Tuesday, 19 December 2017

[UPDATED] Where to hide your nuclear missile submarine? (but be quick)

(Updated 20 Dec 2017 23:25 UT with a new plot that includes DSP)

Say, you are the leader of a nefarious country that is in posession of submarines equiped with long range nuclear missiles. You want to launch a stealth missile attack codenamed "Operation Orange Squeeze" on a northern hemisphere Super Power.

Where would you direct your submarine, and where would you best fire you missiles, from the perspective of an as-late-as-possible space-based detection of your missile launches?

The answer came to me today when, after a question by someone (in the context of a war crime investigation), I looked into the current global coverage of the Space Based Infra Red System (SBIRS), the US system of Early Warning satellites that looks for missile launches:

click map to enlarge

The red areas in the map above have an almost continuous coverage by SBIRS satellites (and often by multiple SBIRS satellites at the same time). The dark blue and black areas in the map by contrast have only a few minutes of SBIRS coverage each day, or even none at all.

As you can see, there is a clear gap in coverage in the southeastern Pacific, with lowest coverage in the area near the Galapagos islands. That is where I would park my nuclear missile submarine.

You might have to be quick to pull off your nefarious plan though. A new SBIRS satellite, the fourth satellite in the geostationary component, will launch in January. It wouldn't surprise me if it stops the gap, once operational.

Of course, this map is in fact somewhat deceptive anyway. It only shows the coverage by SBIRS. But there is also the legacy early warning satellite system called DSP (Defense Support System), which still has active satellites, and which is not taken into account here [UPDATE: but see the plot at the end of this post!]. It is less sensitive than SBIRS, but likely will detect your ICBM SLBM launch.

Back to SBIRS. SBIRS is made up of two components, each currently consisting of three satellites (so six in total): three geosynchronous SBIRS-GEO satellites at geostationary altitude, and three SBIRS-HEO satellites (TRUMPET-FO SIGINT satellites with a piggy-back SBIRS package) in 64-degree inclined Highly Elliptical Orbits with two revolutions a day.

click map to enlarge

The map above shows the coverage of the three geosynchronous SBIRS satellites (a fourth will be launched in January).

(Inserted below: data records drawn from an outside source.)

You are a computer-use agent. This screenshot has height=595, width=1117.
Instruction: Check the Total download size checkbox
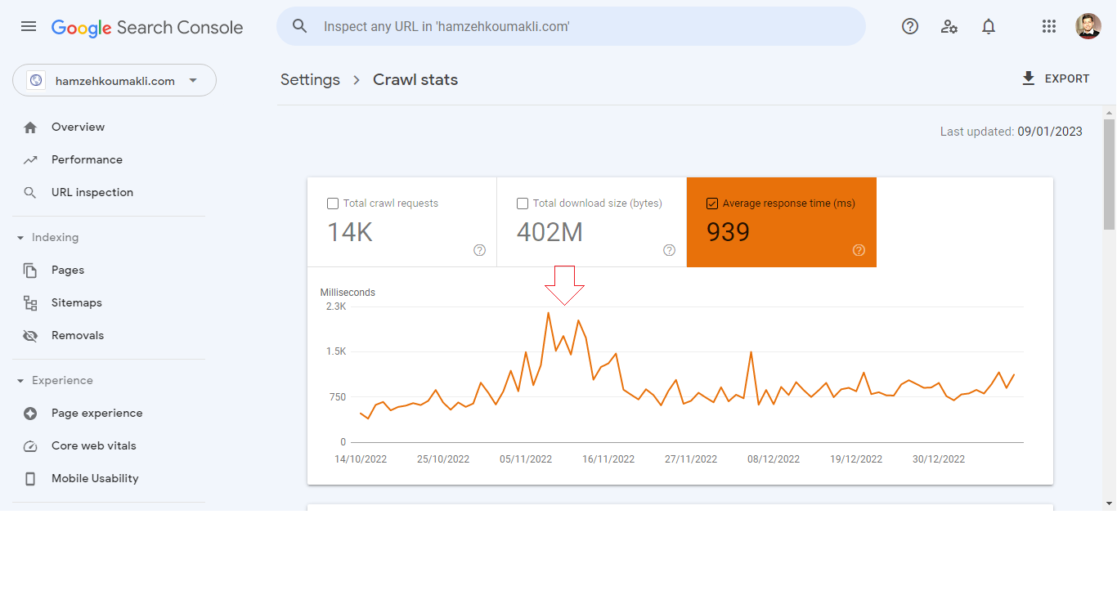pos(523,204)
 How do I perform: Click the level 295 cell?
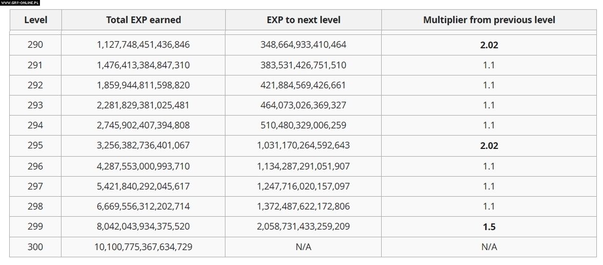click(35, 145)
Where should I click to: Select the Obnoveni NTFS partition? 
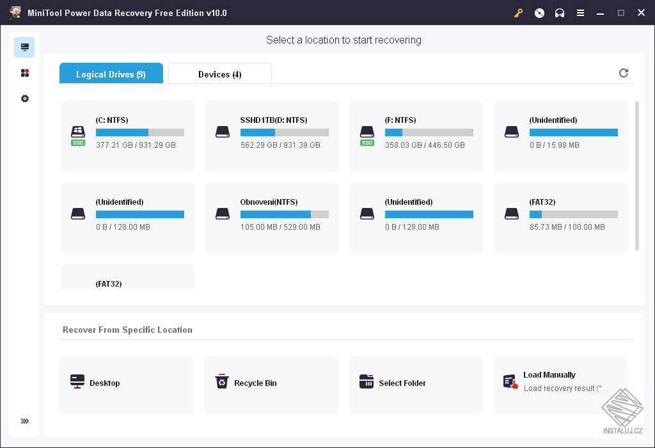[x=271, y=218]
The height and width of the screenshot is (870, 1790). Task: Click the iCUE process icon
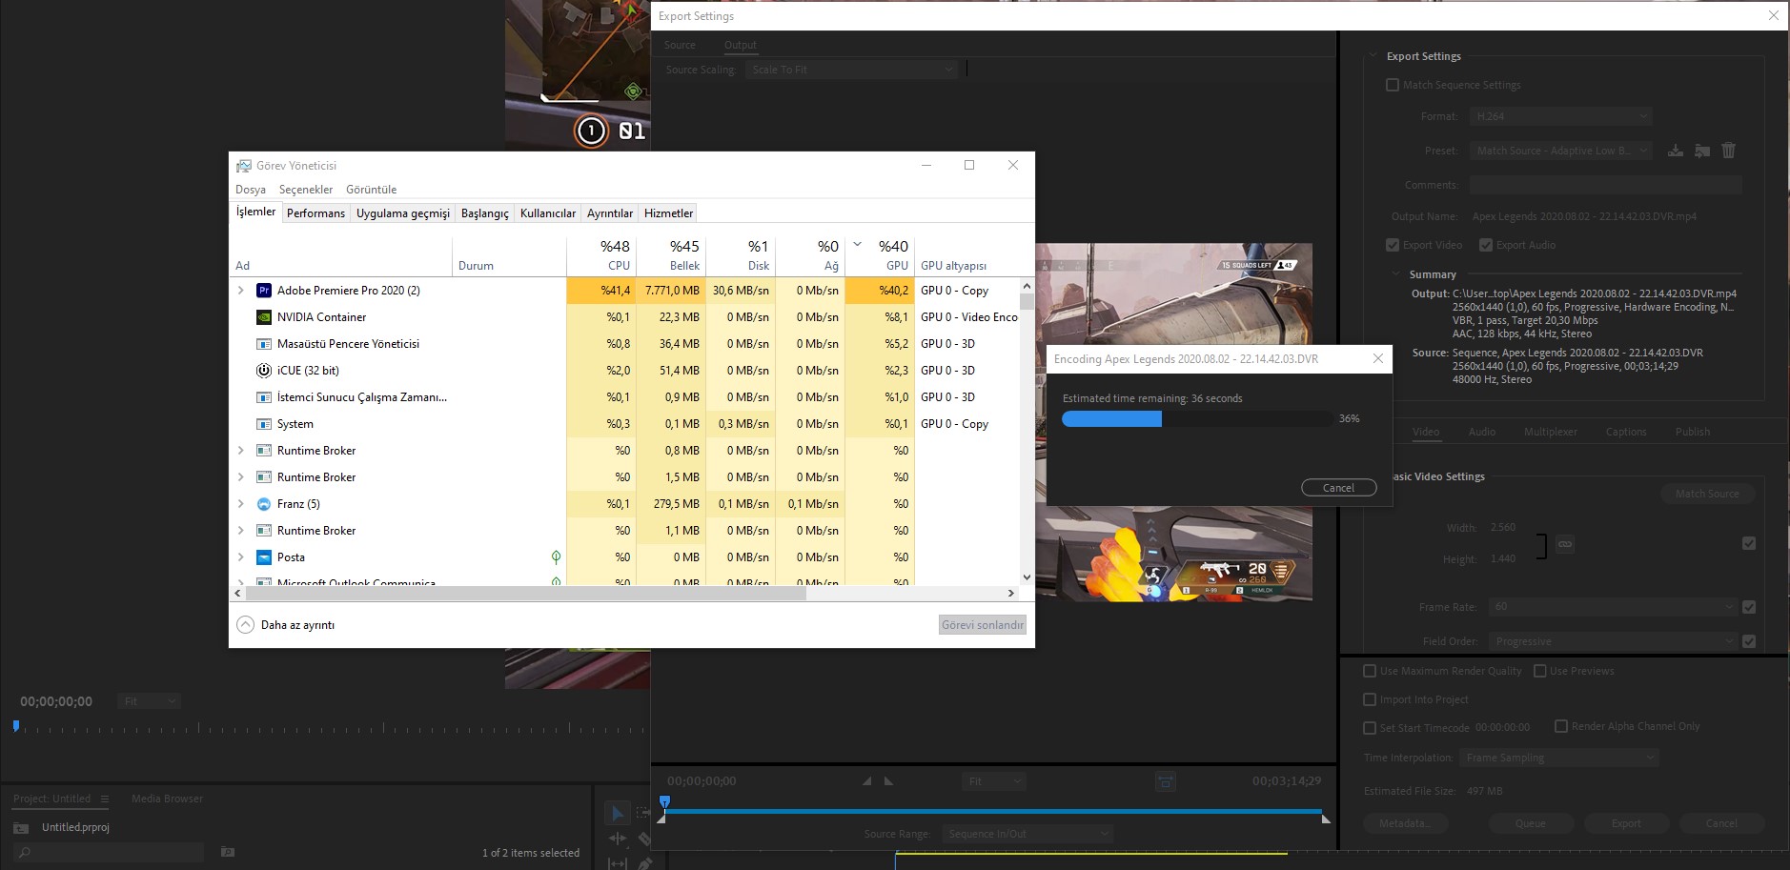coord(264,371)
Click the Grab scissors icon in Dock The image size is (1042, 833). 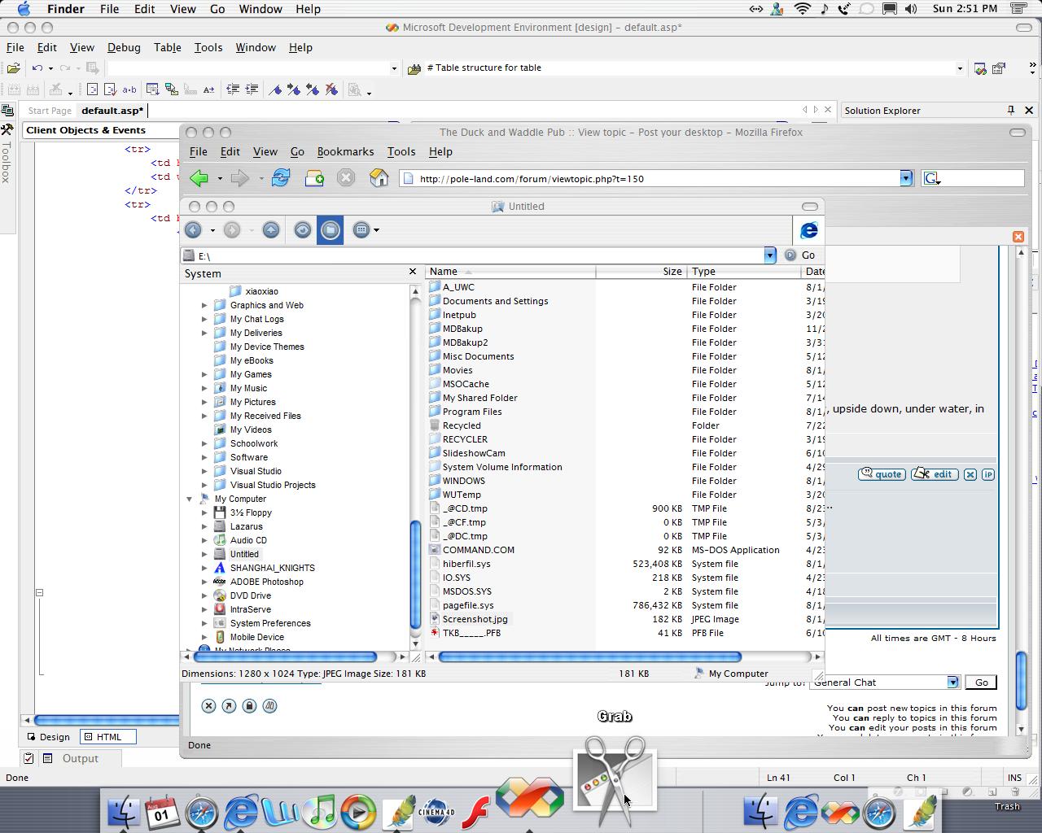(615, 773)
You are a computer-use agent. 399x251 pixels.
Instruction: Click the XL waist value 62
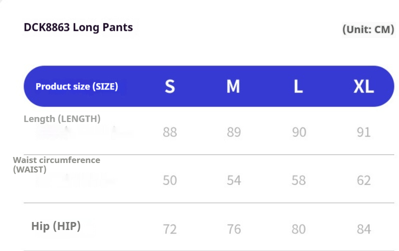click(364, 181)
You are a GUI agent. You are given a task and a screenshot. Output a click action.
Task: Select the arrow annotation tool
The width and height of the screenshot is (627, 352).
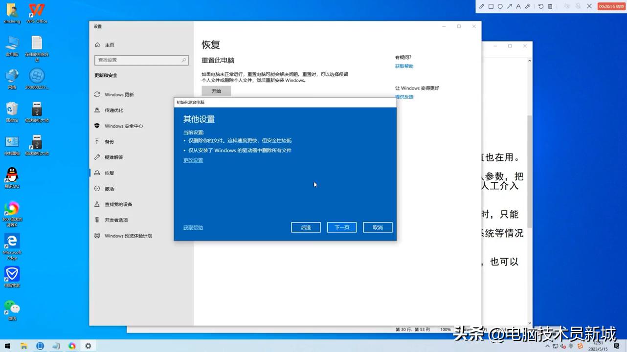pyautogui.click(x=510, y=6)
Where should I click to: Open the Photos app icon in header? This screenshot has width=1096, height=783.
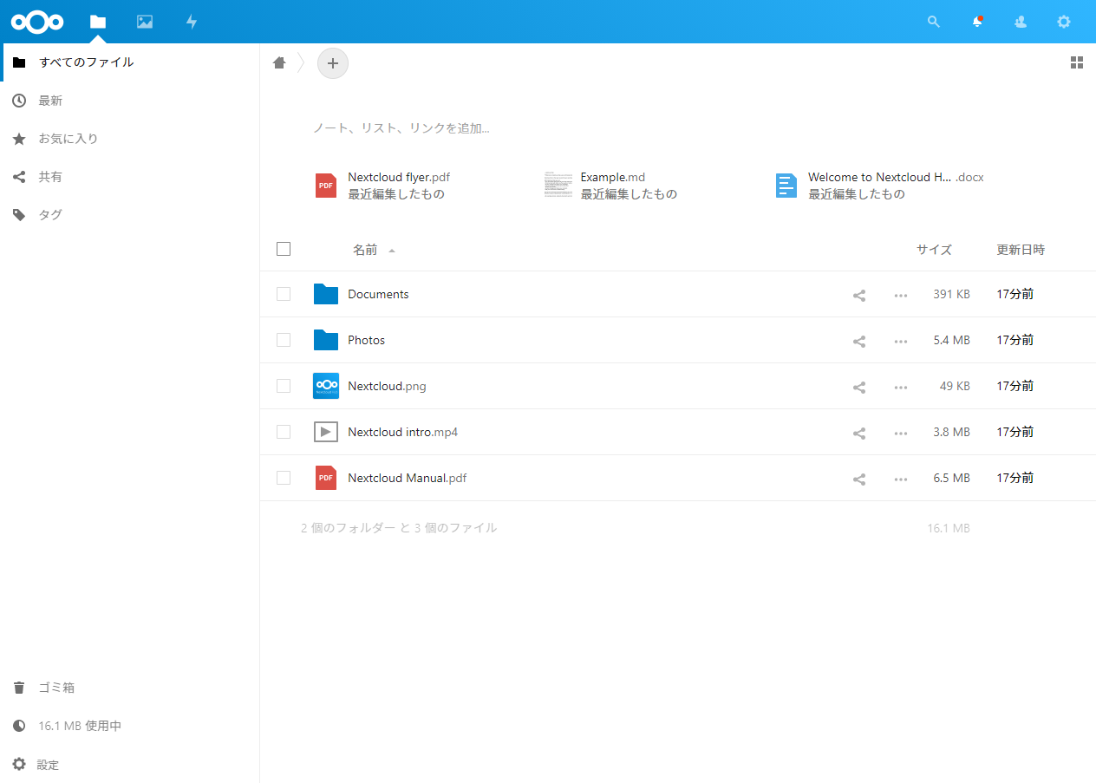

Eurasia, Africa and the western Pacific Ocean has a continuous coverage by these satellites, with central Asia, Pakistan and India (the latter two known nuclear powers) particularly well covered.

The SBIRS-HEO coverage is more variable and depends on the date and time of day, but the system is designed such that at least one of the HEO satellites will have much of the Northern hemisphere in view at any time. Here are a few examples, for various times of the day: note how coverage of the Northern hemisphere is near-continuous (the HEO component also particularly covers the Arctic region well, which is at the edge of the GEO component's coverage).




click maps to enlarge
A SBIRS satellite typically has two modes: there is the scanning mode, which scans the whole visible hemisphere of the earth (as seen from the satellite) for infra-red heat signatures in less than 10 seconds. And there is the staring mode, a more sensitive sensor which can be used to observe a specific region or just detected infra-red event.

In the case of a missile launch, the sensors pick up the heat signal of the missile engine. Because of the large degree of worldwide coverage which the system now provides, an undetected stealth launch of a nuclear missile has become almost impossible.

SBIRS is probably an important source of  Early Warning capacity and information on the recent North Korean missile tests.


UPDATE 20 Dec 2017  23:25 UT:

I now also included the four DSP satellites that are still operational according to the database of the Union of Concerned Scientists. That leads to the following map:

click map to enlarge
As you can see, the gap has become smaller, but a gap is still there. Red October might be lurking in front of the South American west coast.

3 comments:

  1. Marco, DSP F20 is the only DSP mission still in a synchronous orbit visible from western North America. It does provide some coverage over your SBIRS gap but was left alone after DSP F16 retired last year from its perch over the central CONUS.

    Scott Tilley

    ReplyDelete
  2. Hi Scott,
    I now have updated the post to include the operational DSP.

    ReplyDelete
  3. Nice, best we not antagonize the Peruvian or Chilean people until the gap gets closed. DSP's appear to indicate operational status by remaining in a GEO synchronous orbit with a stable s-band TTC beacon. After decommissioning the TT&C either goes off or becomes unstable as the mission drifts in its disposal orbit. X-band activity from DSP is something also noted that would surely indicate operational status if someone suitability equipped was in range to confirm.